## [PROBLEM TO SOLVE]
In the entries below, the lines from the one with "960x540 pixels." through the one with "Viewport: 800px width, 484px height." are to be copied exactly; both ends count.

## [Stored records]
________
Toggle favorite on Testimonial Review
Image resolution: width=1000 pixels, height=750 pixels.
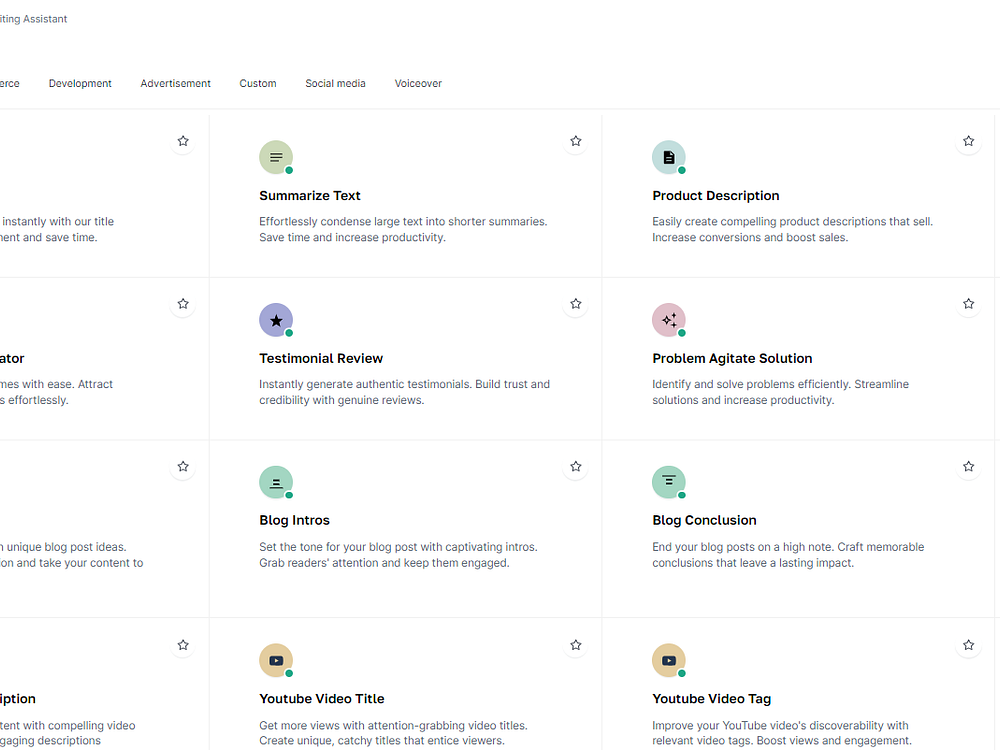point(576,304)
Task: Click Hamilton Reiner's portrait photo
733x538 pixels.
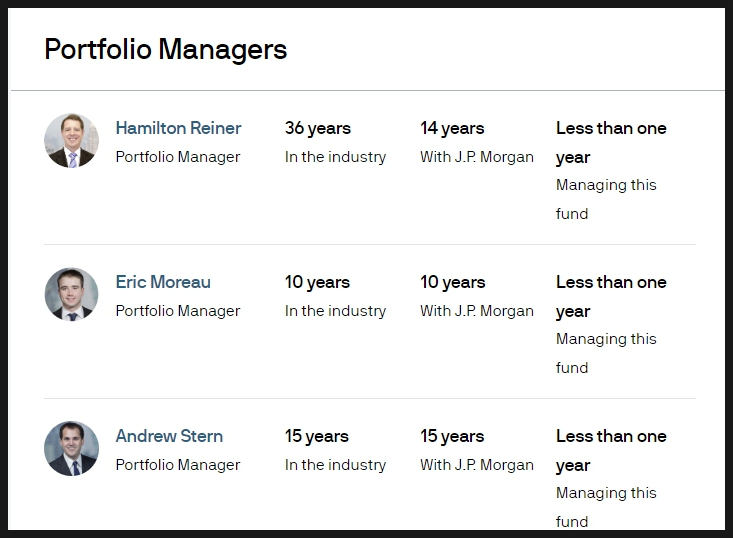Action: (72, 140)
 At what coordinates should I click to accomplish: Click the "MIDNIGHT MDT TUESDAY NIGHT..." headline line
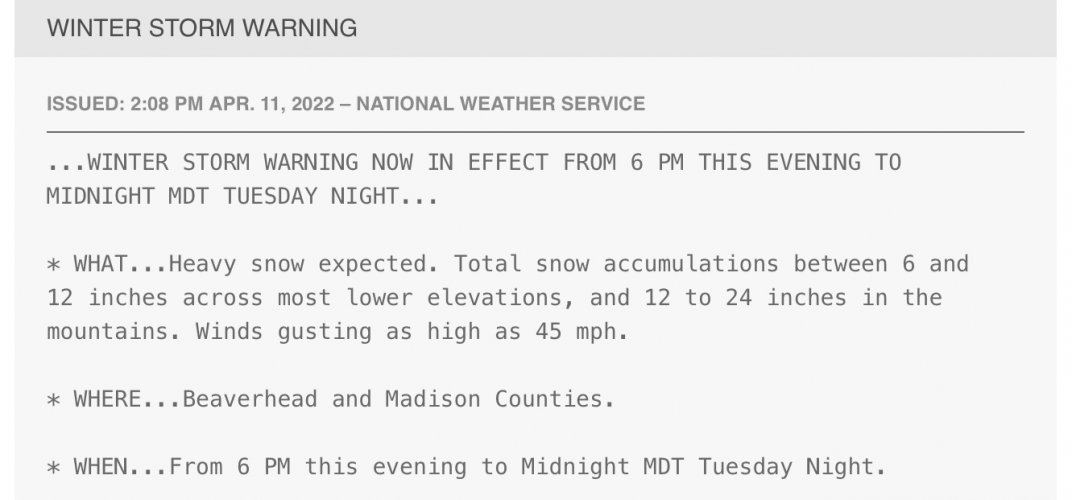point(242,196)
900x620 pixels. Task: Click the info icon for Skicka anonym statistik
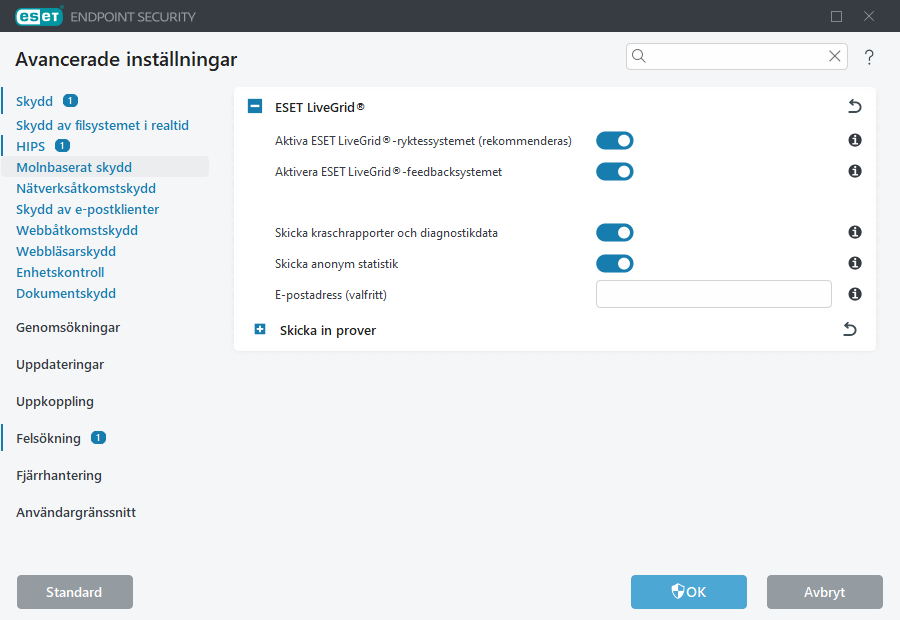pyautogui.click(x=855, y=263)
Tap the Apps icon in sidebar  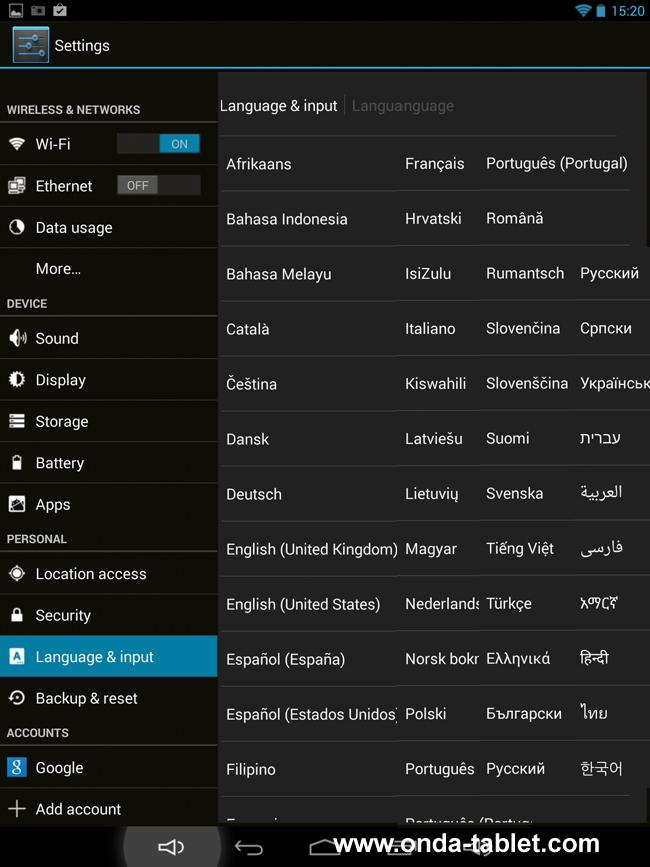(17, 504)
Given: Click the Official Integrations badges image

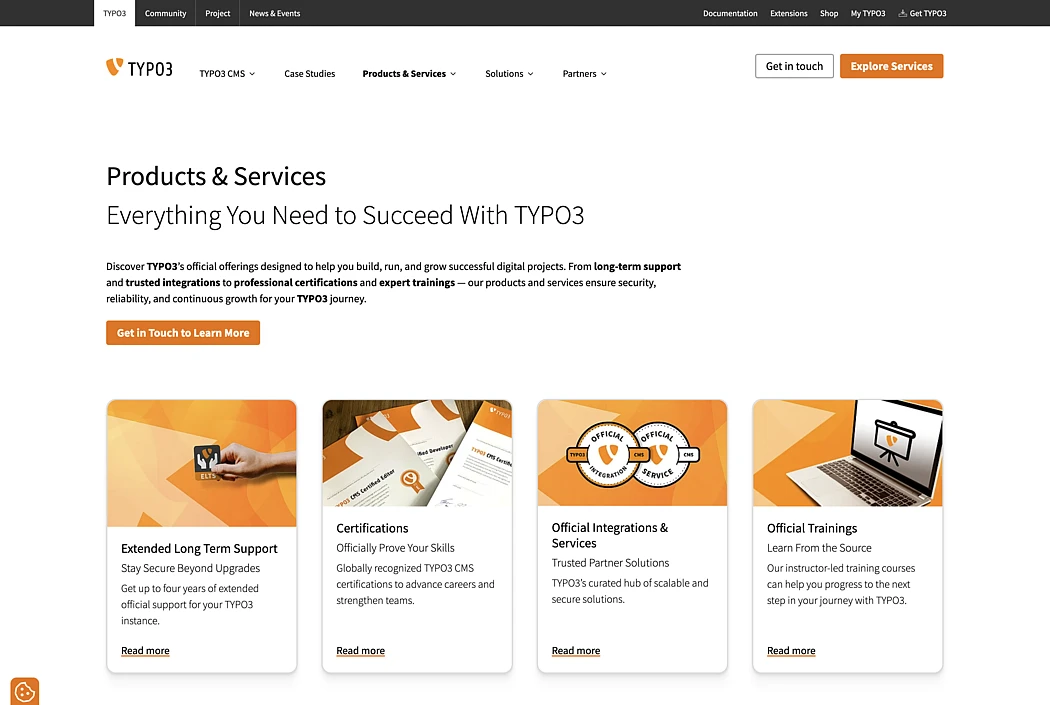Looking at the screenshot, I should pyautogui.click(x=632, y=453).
________
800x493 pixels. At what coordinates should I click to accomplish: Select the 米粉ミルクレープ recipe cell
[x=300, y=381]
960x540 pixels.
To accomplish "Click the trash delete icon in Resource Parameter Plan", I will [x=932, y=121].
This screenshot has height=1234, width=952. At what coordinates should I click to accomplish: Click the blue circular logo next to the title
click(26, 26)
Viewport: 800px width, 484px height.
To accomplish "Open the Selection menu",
________
## [FINISHED TASK]
960x540 pixels.
To accomplish "Click the trash delete icon in Resource Parameter Plan", I will [x=932, y=121].
This screenshot has height=1234, width=952. At what coordinates should I click to accomplish: Click the blue circular logo next to the title
click(26, 26)
Viewport: 800px width, 484px height.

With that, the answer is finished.